From the time they were small, you probably taught your children not to reveal too much information to strangers. You taught them not to give out their address to people they didn’t know. If you left them home alone, you taught them to say that their parents were busy, not out, if anyone called. Keeping private information private is just as important – perhaps even more important – on the internet.
There are companies that scour social media sites for personal information to sell. Sometimes this just results in spam, pop-up ads, and sales calls, but other times that information winds up in the hands of identity thieves or even predators. Make sure that your child knows how to protect and conceal their information on any site they sign up for. Some sites, like Facebook, have a history of revealing users private information when the site updates, so be sure they understand the importance of checking all of their privacy settings periodically.
Parents who have heard the cyberbullying horror stories out there worry that their child will be targeted. What many parents don’t realize is that many bullying victims also participate in bullying behavior themselves and that even bullies who aren’t bullying victims are often acting out because something is wrong.
Talk to your child about treating others kindly online. Remind them that there are real people with real feelings, just like themselves, behind each username or avatar. Ask them to consider how they’d feel if they received the message that they’re thinking of sending to someone else. If they wouldn’t like to be on the receiving end, they shouldn’t send the message.
Your child also needs to know that they should speak up when they see something wrong online, just like they would in real life. This can apply to themselves – for example, they should know how to report harassment or bullying that they receive to the website that they’re using or to their ISP, as well as to you.
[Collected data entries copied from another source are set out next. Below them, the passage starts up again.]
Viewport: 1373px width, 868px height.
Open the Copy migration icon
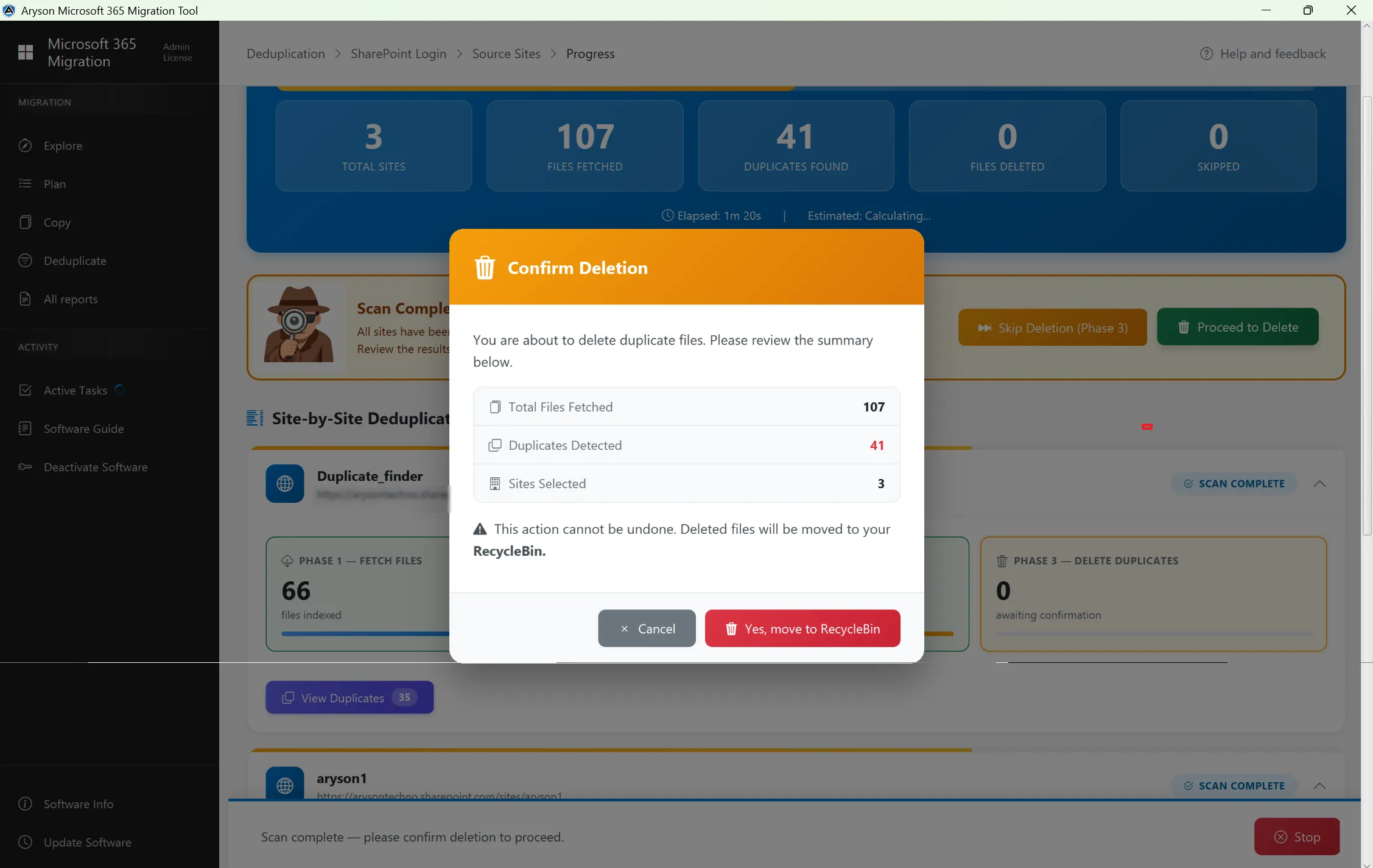tap(25, 222)
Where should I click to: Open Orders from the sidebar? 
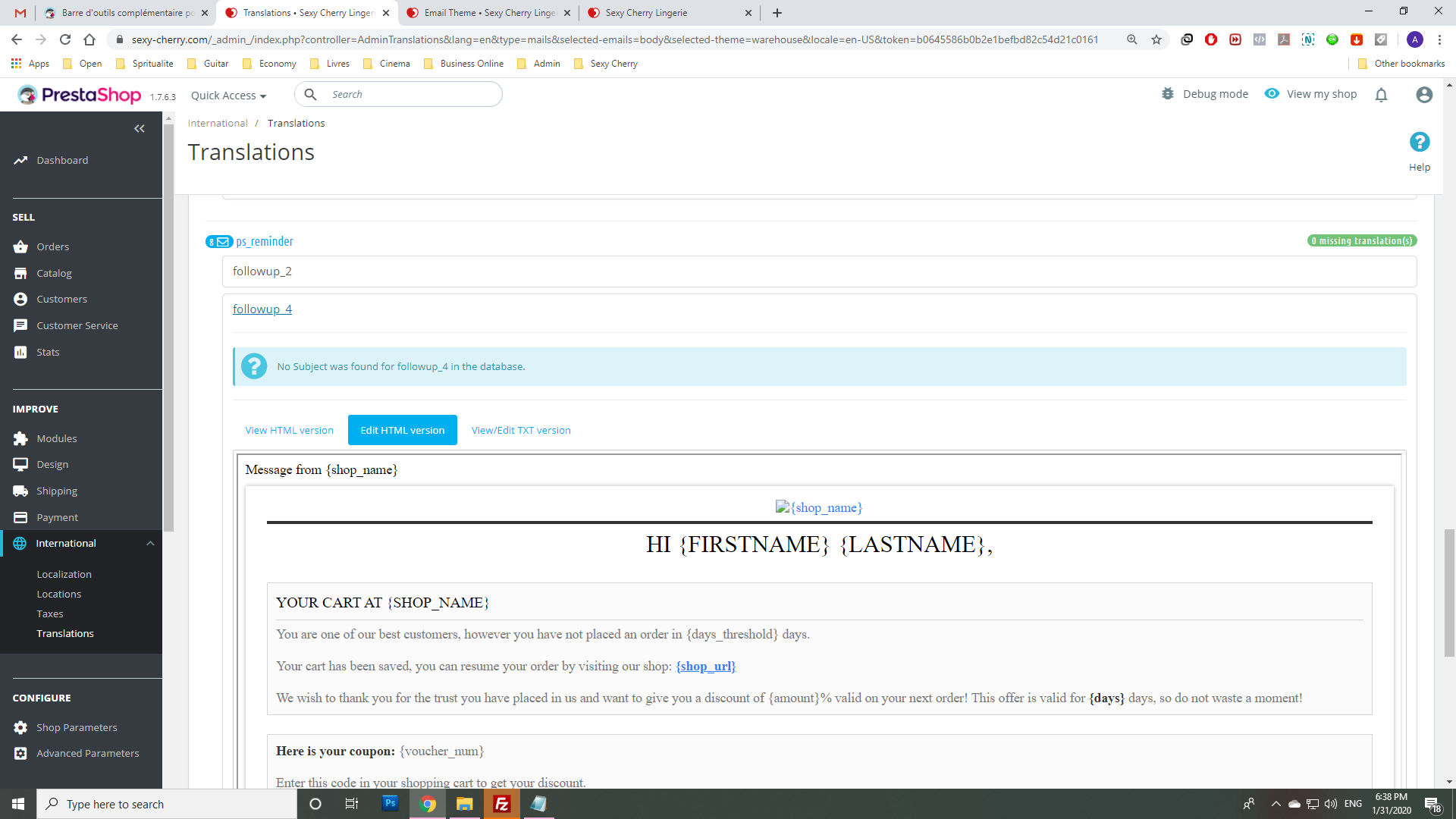(52, 246)
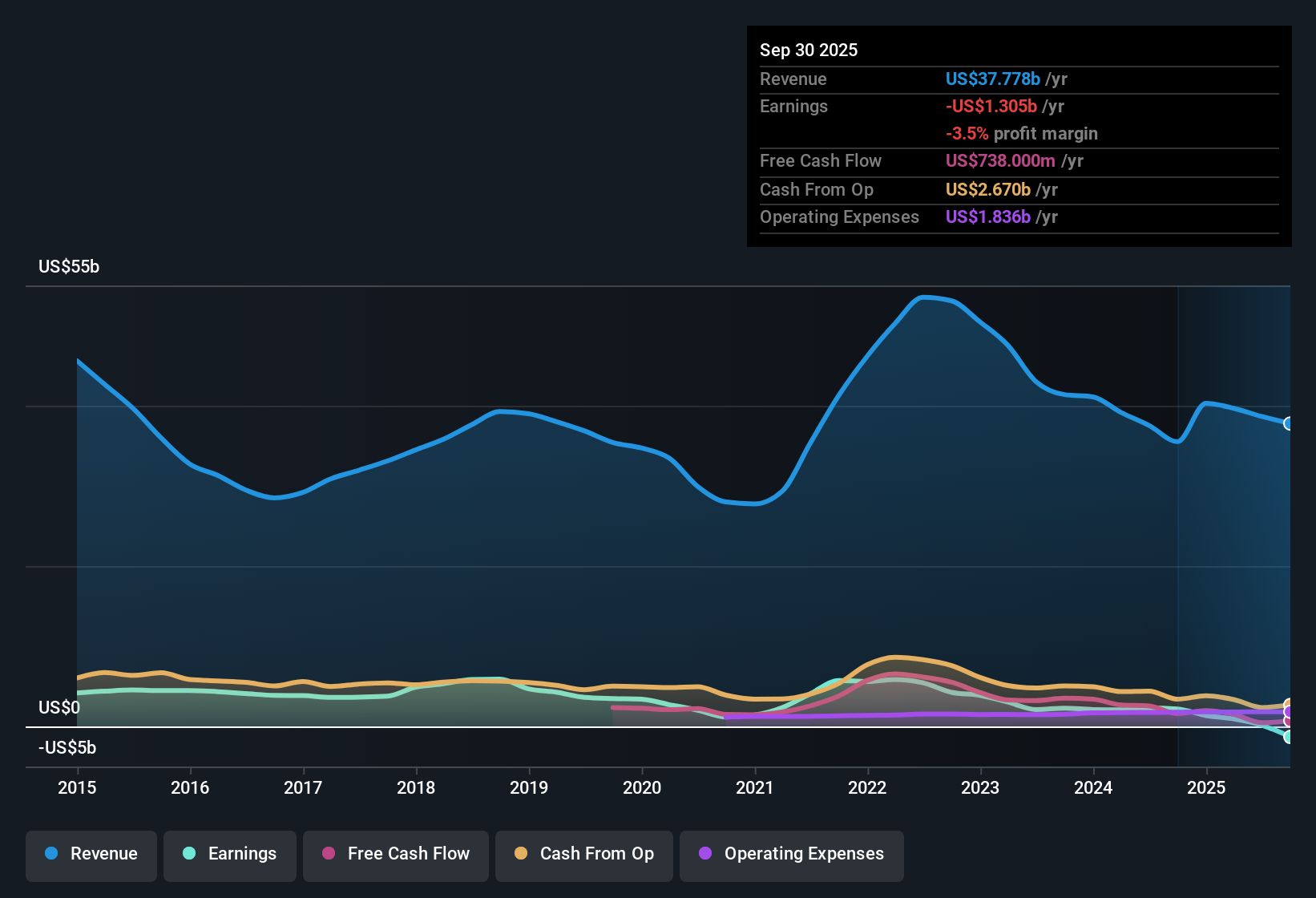Toggle the Earnings series visibility
The height and width of the screenshot is (898, 1316).
[x=230, y=854]
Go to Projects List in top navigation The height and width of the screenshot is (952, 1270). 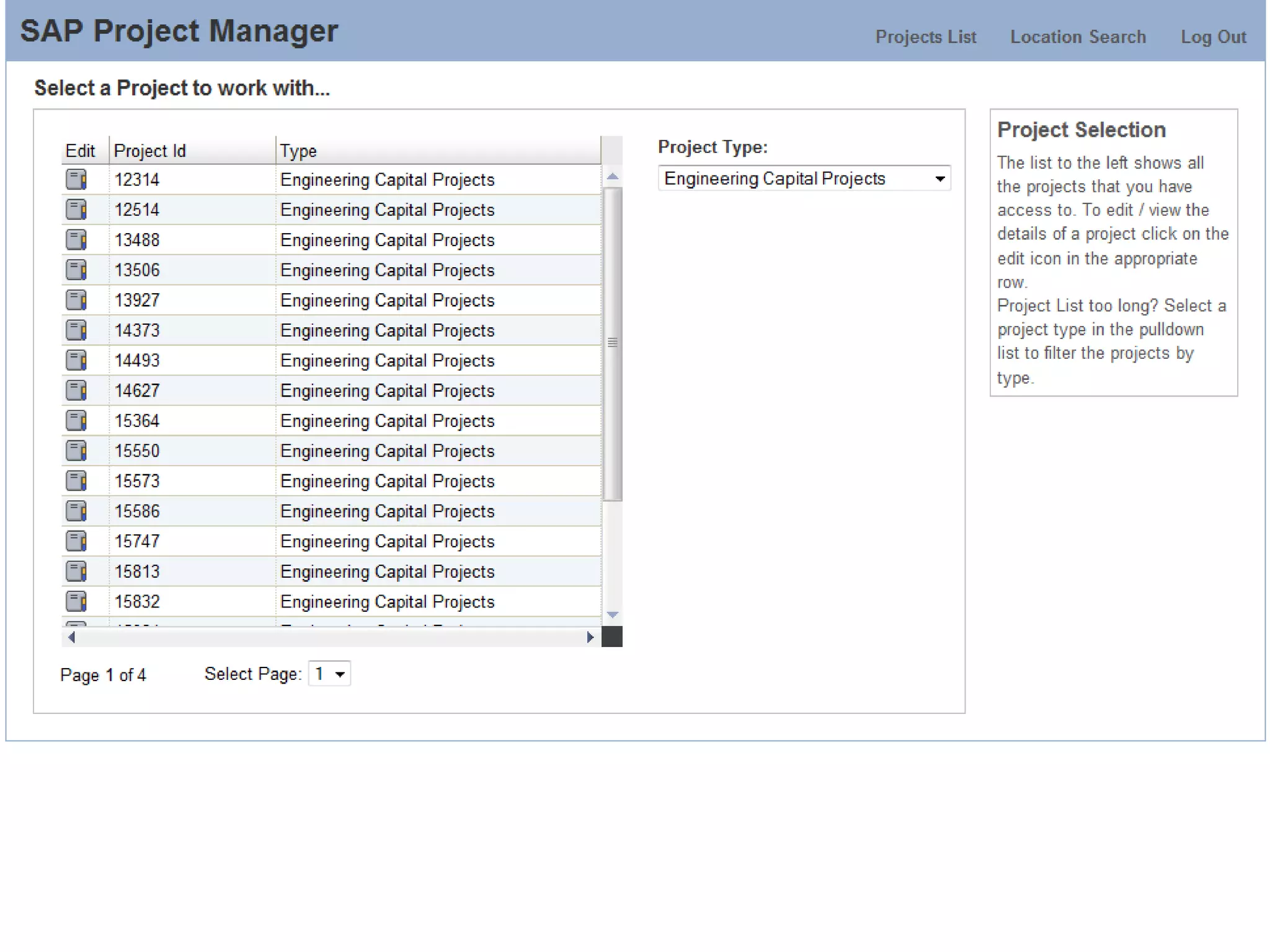pyautogui.click(x=925, y=37)
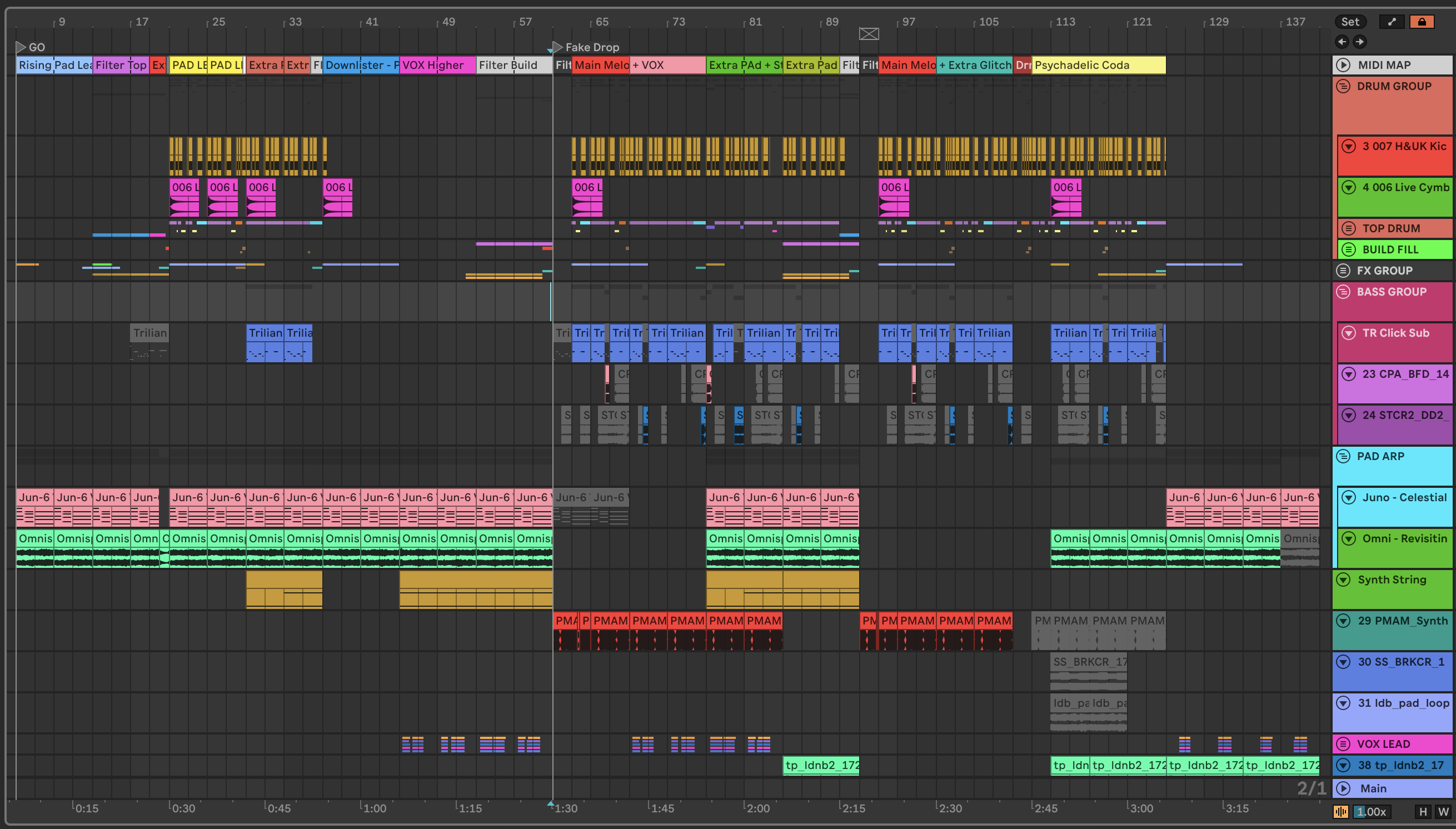Select the Psychadelic Coda section clip
1456x829 pixels.
1098,66
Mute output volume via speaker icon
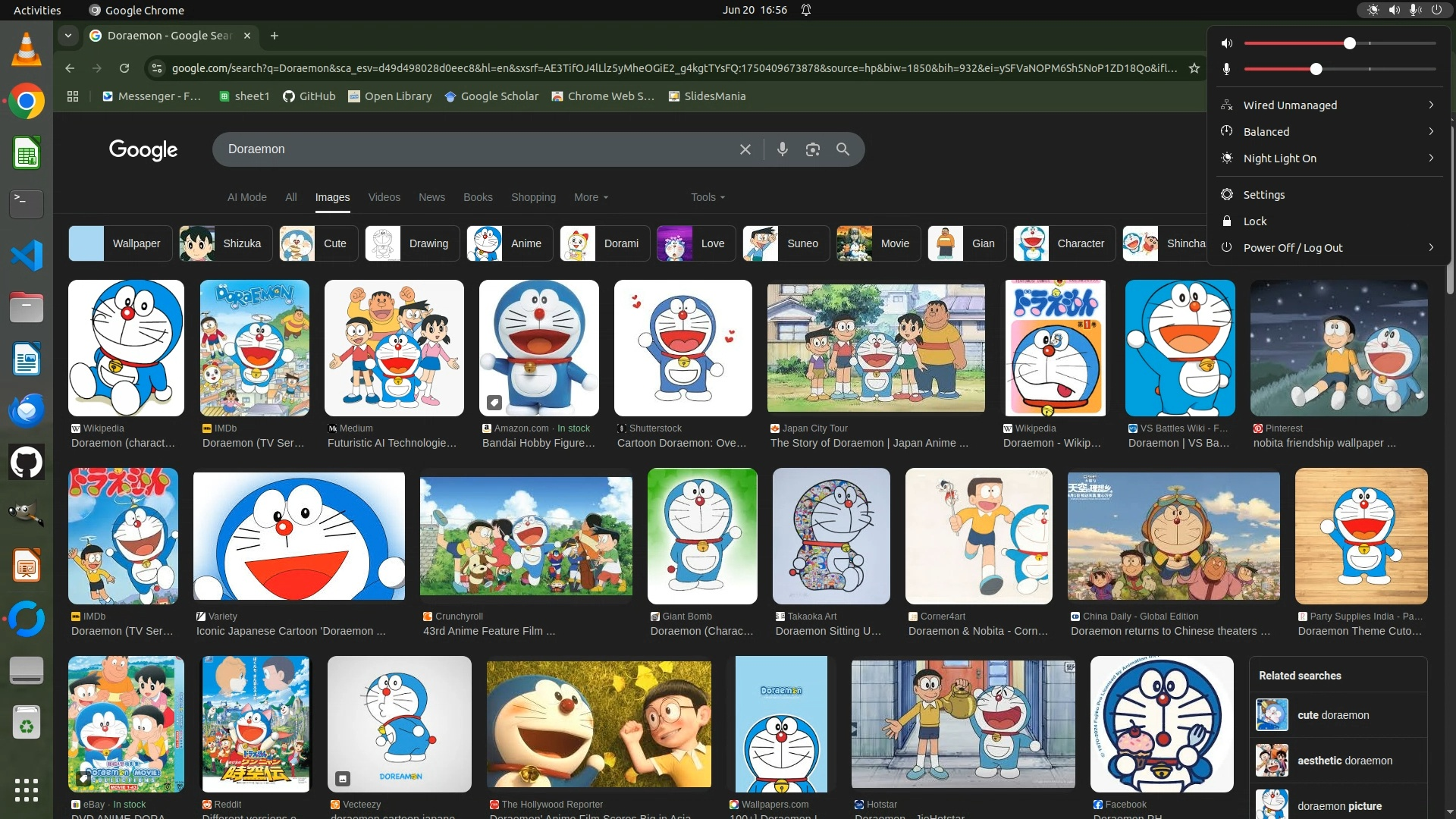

They should also not hesitate to speak up if they see someone else in trouble. Teens may observe other people being bullied or targeted by predators online. They may see friends posting about suicidal thoughts or dangerous behaviors. Often, they don’t know how to handle this, so they don’t say anything. Teach your child how to respond when they see something that disturbs them. Let them know that if they aren’t sure what the right thing to do is, they can always tell you, and you’ll figure it out together.